When I turned 12, way back in 1980, I got the one and only thing I wanted for my birthday; a plastic yellow skateboard. It had translucent yellow wheels, loose and loud ball bearings, a tiny kick-tail, and an even smaller pointy nose. I saw it in the Benny’s department store in downtown Groton near the bikes my parents couldn’t afford and I became obsessed with it, pestering them every time we stepped into that store.

After months of begging, cajoling, and promising that I would be careful to not hurt myself, my fantasy of becoming a skateboarder became a reality. On the last day of November, that little skateboard was mine. It did, however, come with a catch, I could only ride it if I promised to wear a helmet. I was crestfallen. If that wasn’t enough, my parents, without consulting me, had gone ahead and purchased a helmet for me and it was quite possibly the most hideous thing I’d ever seen. Instead of an actual Pro-Tec skateboard helmet, my parents purchased a Cooper SK 100 hockey helmet that looked like it was made out of plastic milk jugs. Imagine, if you will; an awkward husky kid from a trailer park, wearing off-brand shoes purchased from the Railroad Salvage store and thrift store ToughSkins showing up at the quarter pipe some older kids built while wearing a beacon of ignorant geekdom upon his head. Let’s just say I wasn’t welcomed with open arms.I was determined, though, and didn’t let those gawking teenage boys bother me. Growing up in a trailer park had prepared me for a life of derision. Instead of trying to overcome the perceived adversity, I would walk past, doing my best to ignore the taunts, and head up the hill behind my house to figure out how to ride that useless plastic toy.

On day one, despite countless promises to be careful and not hurt myself, I did exactly that. On day one I learned two very important lessons: what speed wobbles are and what road rash is. My mother was not impressed.

Covered in scabs, but undaunted, I persisted. On day two, the speed wobbles also persisted, but it was on that day that I learned the importance of “run-out.” This gently curving road had two distinct sides to it: the safe side, with sloping manicured lawns, and the suicide, filled with rocks, briars, and trees. On day two, I discovered that bailing at speed onto a nice, soft lawn required almost no first aid, only soap and water.

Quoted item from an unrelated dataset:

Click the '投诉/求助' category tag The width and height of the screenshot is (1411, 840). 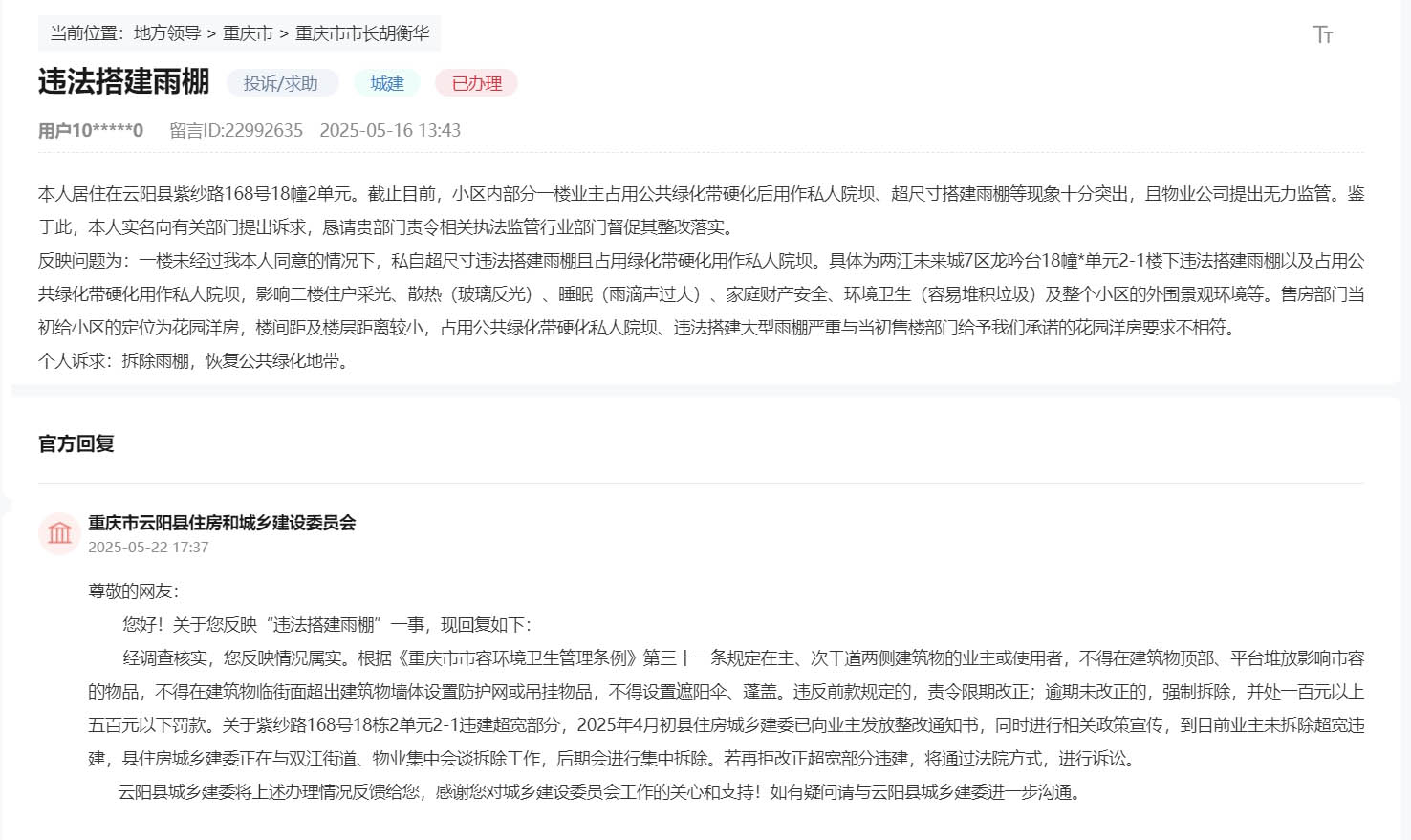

Bombing hills, surreptitious trips to the quarter pipe, and the occasional trip to a reservoir spillway that later became known as the Fish Ditch was my entire world for the first two years of being a skateboarder. I didn’t need anyone or anything else and that suited me just fine. At the time there was no way I could predict what skateboarding would come to mean to me, what doors it would open, or how it would be the common ground on which most of my adult relationships would be founded. That little, yellow skateboard, after all, was just a silly plastic toy purchased from a discount department store in the submarine capital of the world.